Dependendo da resposta, é fácil saber onde está o coração. Este pode ser um prisioneiro do medo e da mesquinhez, buscando garantir o futuro através de uma acumulação constante, ou um facilitador da solidariedade para com os pobres, confiante na graça de Deus. Podemos desenvolver grupos corporativistas, voltados para o bem, o conforto e a segurança de si mesmos, ou desencadear iniciativas de assistência, organização e mobilização em meio à população de baixa renda. Tanto podemos trabalhar pelos privilégios de uma classe média acomodada, quanto lutar em defesa dos direitos humanos e das vidas ameaçadas. A traça pode ser o desvio do carisma ou da missão evangélica, enquanto os ladrões são aqueles que sem qualquer tipo de escrúpulo usam e abusam do "óbolo da viúva" (Mc 12, 41-44).

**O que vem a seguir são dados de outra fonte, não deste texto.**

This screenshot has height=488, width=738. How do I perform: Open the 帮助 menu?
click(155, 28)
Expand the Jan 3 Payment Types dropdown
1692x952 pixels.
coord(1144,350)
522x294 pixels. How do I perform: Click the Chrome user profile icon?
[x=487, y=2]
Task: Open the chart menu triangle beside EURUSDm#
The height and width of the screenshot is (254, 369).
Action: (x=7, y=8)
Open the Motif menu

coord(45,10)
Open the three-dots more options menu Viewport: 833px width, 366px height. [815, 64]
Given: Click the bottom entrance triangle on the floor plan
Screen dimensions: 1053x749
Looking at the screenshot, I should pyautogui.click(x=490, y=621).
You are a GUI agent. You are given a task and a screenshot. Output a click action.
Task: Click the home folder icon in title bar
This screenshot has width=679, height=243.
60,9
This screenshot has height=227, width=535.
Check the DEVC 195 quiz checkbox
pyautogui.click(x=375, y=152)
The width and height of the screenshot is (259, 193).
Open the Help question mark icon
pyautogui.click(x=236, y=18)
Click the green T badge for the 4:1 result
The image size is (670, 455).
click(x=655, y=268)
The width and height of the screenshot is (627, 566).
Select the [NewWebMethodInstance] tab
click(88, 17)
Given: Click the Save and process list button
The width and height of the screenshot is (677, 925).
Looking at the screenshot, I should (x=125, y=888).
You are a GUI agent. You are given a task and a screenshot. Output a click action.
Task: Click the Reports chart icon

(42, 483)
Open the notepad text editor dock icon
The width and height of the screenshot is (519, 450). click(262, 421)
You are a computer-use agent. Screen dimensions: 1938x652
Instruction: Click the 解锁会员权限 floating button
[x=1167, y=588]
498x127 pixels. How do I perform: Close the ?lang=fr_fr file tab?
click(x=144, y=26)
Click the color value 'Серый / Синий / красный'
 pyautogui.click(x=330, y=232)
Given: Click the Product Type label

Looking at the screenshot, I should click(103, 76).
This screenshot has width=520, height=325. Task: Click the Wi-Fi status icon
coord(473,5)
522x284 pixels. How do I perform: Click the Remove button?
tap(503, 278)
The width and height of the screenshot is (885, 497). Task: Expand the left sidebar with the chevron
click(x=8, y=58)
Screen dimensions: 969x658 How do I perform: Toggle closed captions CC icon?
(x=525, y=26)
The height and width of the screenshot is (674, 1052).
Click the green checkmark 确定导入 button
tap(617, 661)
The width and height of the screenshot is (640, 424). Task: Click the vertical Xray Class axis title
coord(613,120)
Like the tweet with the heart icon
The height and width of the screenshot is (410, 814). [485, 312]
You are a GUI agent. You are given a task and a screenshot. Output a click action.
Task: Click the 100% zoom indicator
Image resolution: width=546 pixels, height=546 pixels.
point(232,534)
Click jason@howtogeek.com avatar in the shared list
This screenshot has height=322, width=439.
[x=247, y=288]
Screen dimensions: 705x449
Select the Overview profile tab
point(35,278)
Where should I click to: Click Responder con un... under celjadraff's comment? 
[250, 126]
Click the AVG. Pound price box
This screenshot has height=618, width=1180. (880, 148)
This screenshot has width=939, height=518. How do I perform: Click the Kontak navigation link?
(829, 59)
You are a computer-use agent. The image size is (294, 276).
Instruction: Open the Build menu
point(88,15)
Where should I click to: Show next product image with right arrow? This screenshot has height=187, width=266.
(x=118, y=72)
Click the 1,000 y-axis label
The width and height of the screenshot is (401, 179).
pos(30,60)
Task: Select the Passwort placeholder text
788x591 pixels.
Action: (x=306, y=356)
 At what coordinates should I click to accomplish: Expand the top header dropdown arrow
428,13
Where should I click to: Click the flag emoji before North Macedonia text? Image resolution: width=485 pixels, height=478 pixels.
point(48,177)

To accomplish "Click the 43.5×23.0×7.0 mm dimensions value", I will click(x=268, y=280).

Para concluir, tomemos o testemunho de Jesus Cristo. Onde estava seu tesouro, o sentido mais profundo de sua passagem pela terra? Clara e enfaticamente, no Reino de Deus, constituído de relações novas consigo mesmo, com a natureza, com os outros e com um Deus de misericórdia e compaixão. O Reino constitui o núcleo inquestionável de sua mensagem, enquanto o pobre encontra-se no centro do Reino. Duas centralidades marcantes e recorrentes nas páginas do Evangelho. Duas centralidades indissociáveis e inegociáveis. O que significava, no fundo, estabelecer uma ponte entre a intimidade com o Pai e o compromisso com as vítimas da história.

Ou seja, o tesouro estava fora da preocupação consigo mesmo ou com sua família restrita. Estava vinculação à revelação do rosto de Deus. Este é o primeiro passo do discípulo missionário: o sair de si mesmo. Passo difícil se levarmos em conta o quanto a sociedade moderna ou pós-moderna centra-se num individualismo exacerbado, levado às últimas consequências. O bem estar social foi substituído pelo bem estar pessoal. Se, de um lado, as traças e os ladrões não tinham poder sobre o tesouro de Jesus, de outro, solapam e minam os alicerces de nosso egocentrismo. Os ladrões o espreitam de todos os lados, ao passo que as autoridades da época de Jesus puderam, sim, tirar-lhe a vida, mas não o tesouro. Este o acompanhou e se revelou inteiro na ressurreição. Seu tesouro e seu coração venceram todos os inimigos, inclusive a morte.

* Alfredo J. Gonçalves, CS, superior provincial dos missionários carlistas e assessor das pastorais sociais.